**TASK DATA**.
===============

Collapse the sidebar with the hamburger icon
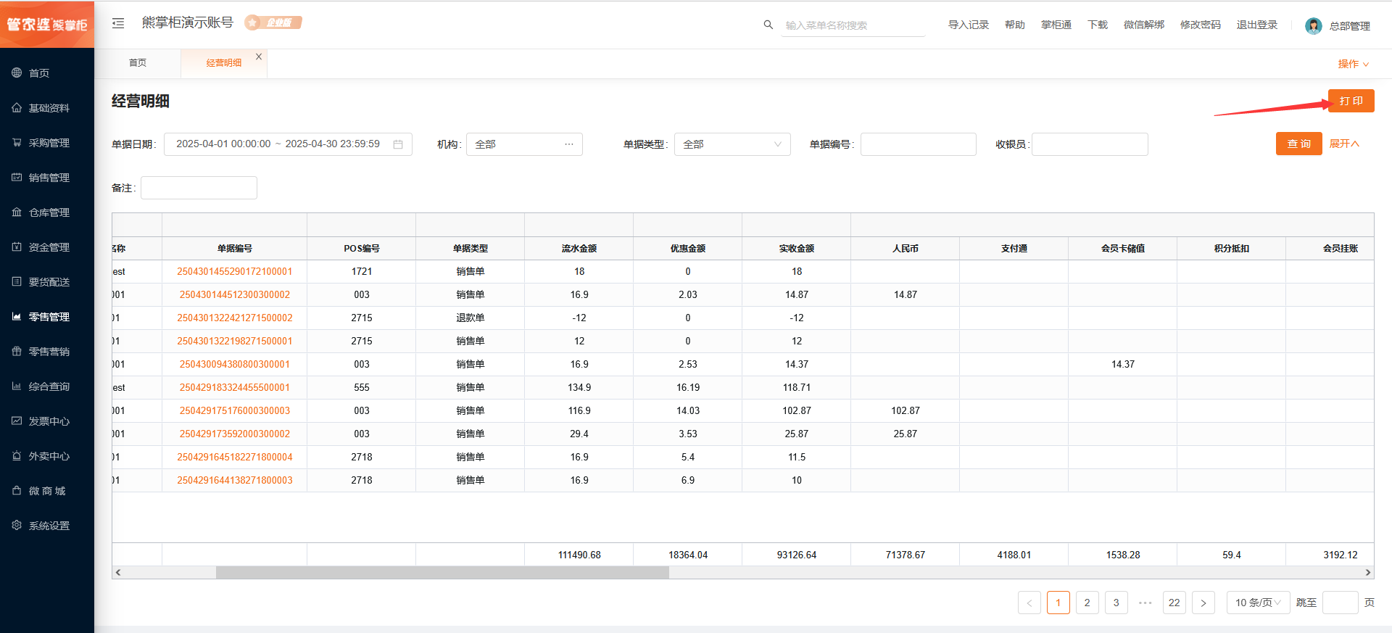Screen dimensions: 1392x633 pyautogui.click(x=118, y=23)
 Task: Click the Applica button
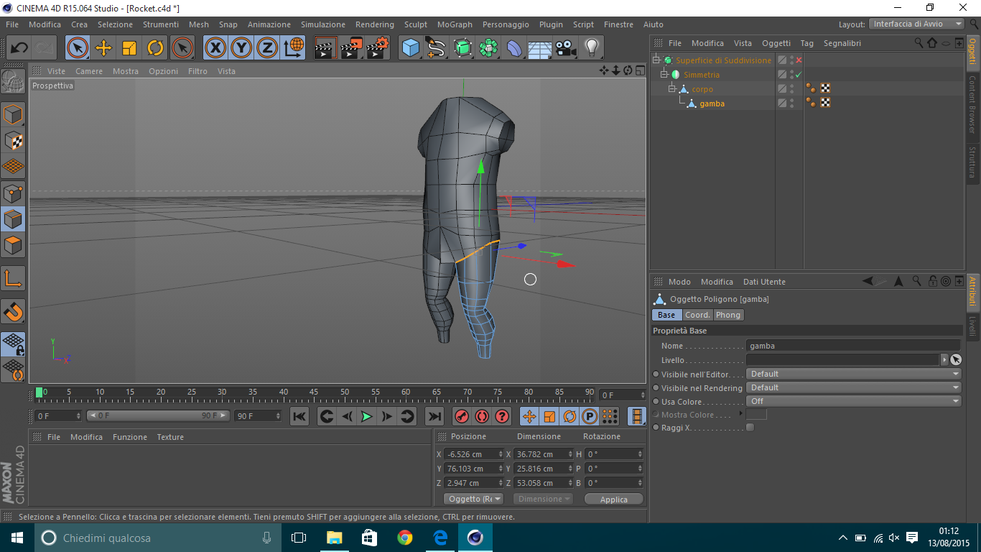tap(613, 499)
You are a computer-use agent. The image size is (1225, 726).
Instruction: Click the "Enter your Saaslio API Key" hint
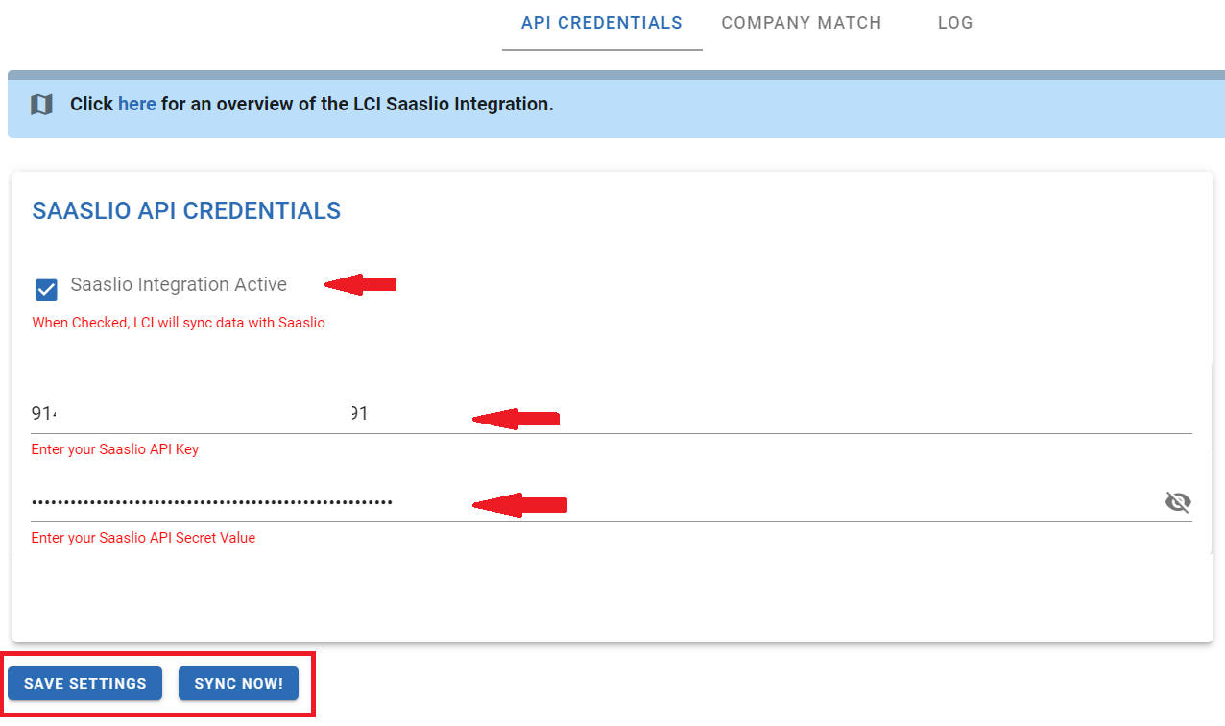pyautogui.click(x=115, y=449)
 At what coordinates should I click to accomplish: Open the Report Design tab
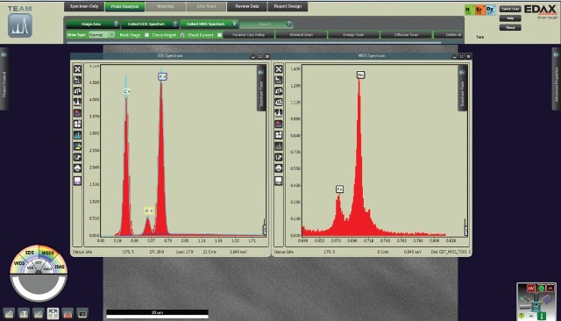(288, 6)
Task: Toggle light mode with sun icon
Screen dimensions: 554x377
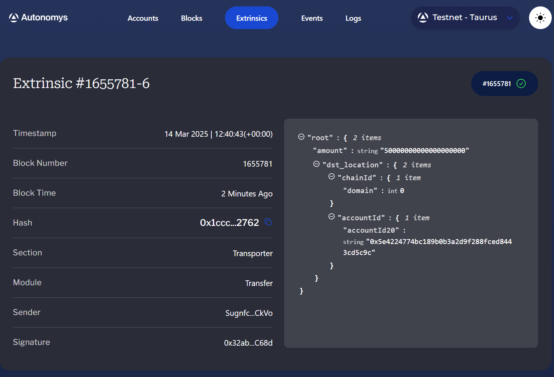Action: pyautogui.click(x=540, y=18)
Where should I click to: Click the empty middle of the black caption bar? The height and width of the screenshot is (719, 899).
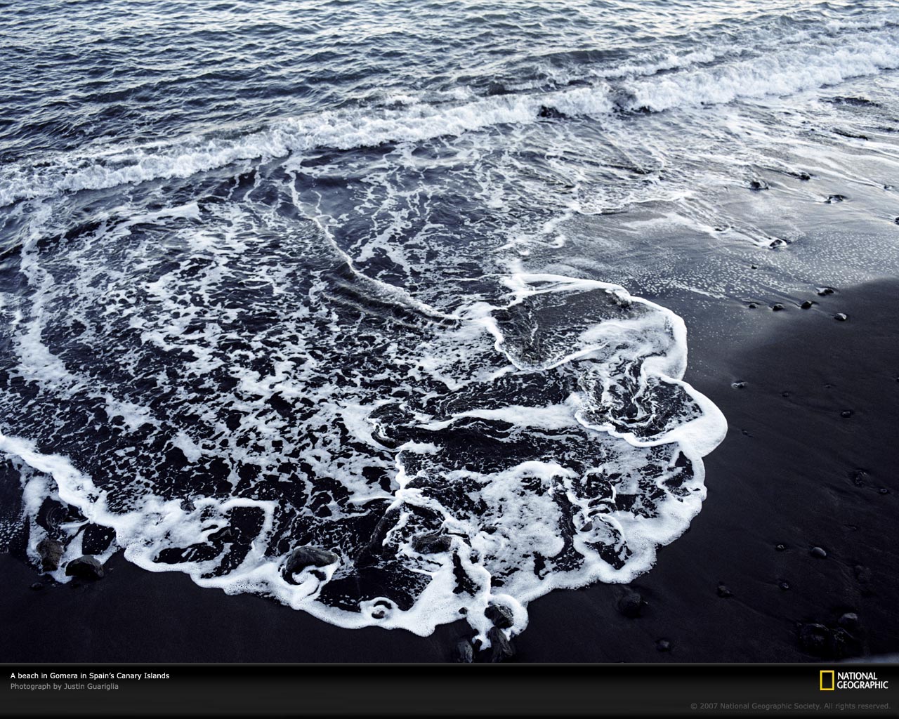(450, 685)
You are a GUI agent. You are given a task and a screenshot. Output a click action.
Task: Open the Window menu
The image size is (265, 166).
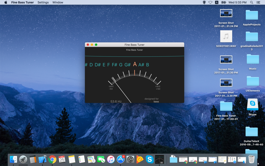pos(58,2)
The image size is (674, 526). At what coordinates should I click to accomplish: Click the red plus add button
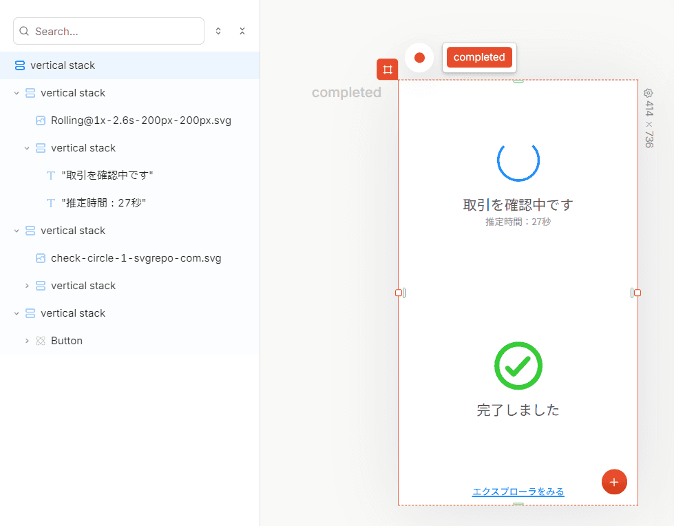(x=614, y=482)
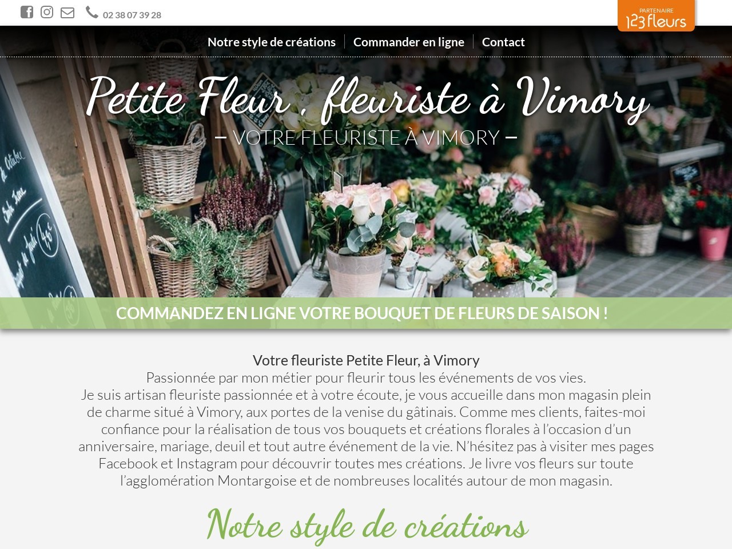Click the Petite Fleur fleuriste à Vimory title
This screenshot has width=732, height=549.
point(368,97)
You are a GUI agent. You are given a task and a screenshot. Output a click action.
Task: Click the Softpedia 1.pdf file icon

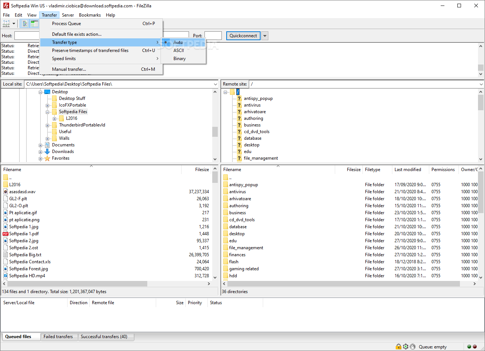[6, 234]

===============

**EXERCISE DESCRIPTION**. From the records above, copy exactly the stretch from the line holding "Where should I" through the line holding "Task: Open the Window menu", both ends included, without the pictures.

**RESPONSE TO THE TASK**.
Where should I click to: Click the empty middle of the black caption bar? The height and width of the screenshot is (719, 899).
(450, 685)
You are a GUI agent. You are given a task and a screenshot. Output a click action.
Task: Open the Window menu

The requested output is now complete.